Италия лежит на кровати, опершись локтями на подушку, и глядит на пластиковые полосы занавески, которые я раздвинул, чтобы войти в кухню.
— Ты отдыхала, прости меня.
— Нет, я вовсе не спала.
Я приближаюсь и усаживаюсь возле нее, на кровати нет простыней. Италия одета, на ней синее глухое платье, по-видимому где-то позаимствованное, оно напоминает одно из платьев Эльзы. Туфли на ее ногах выделяются на голом матрасе. Теперь это туфли с большими вырезами, бордового цвета. Шея у нее напряжена и расширена, голова совсем ушла в плечи, а плечи кажутся меньше из-за ее нескладной позы.
— Я сейчас поеду.
— Куда?
— На вокзал… Уезжаю я отсюда, я ведь тебе говорила.

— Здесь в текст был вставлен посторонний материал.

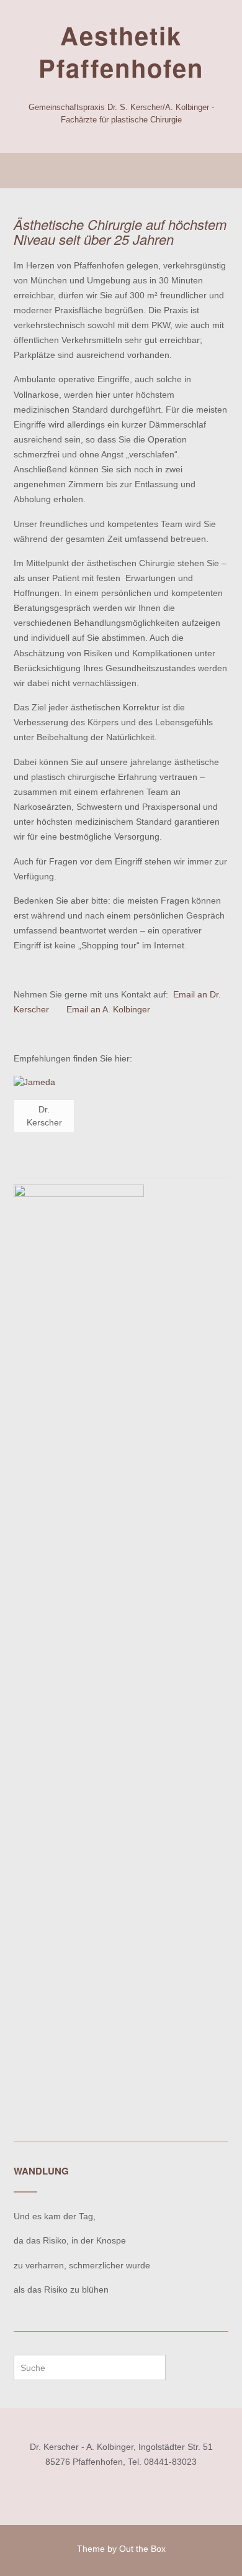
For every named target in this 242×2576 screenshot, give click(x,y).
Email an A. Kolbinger (108, 1009)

У нее на шее летний шарфик в цветочек, один его конец спускается на грудь, другой лежит сзади на матрасе. Лицо исхудавшее, жизнь ему придает косметика. Вид у Италии совсем отсутствующий, она выглядит транзитной пассажиркой.
— Девочка уже родилась, — говорю я.
Она в ответ не говорит ничего, однако ее взгляд спускается чуть ниже, кажется, на мои ладони. Потом она смотрит куда-то мимо меня, рассматривает все, что было и уже не будет, все, что мы с нею растеряли. И вслед за мною Италия вздыхает — на свой лад, совсем тихонько, подшмыгивая носом.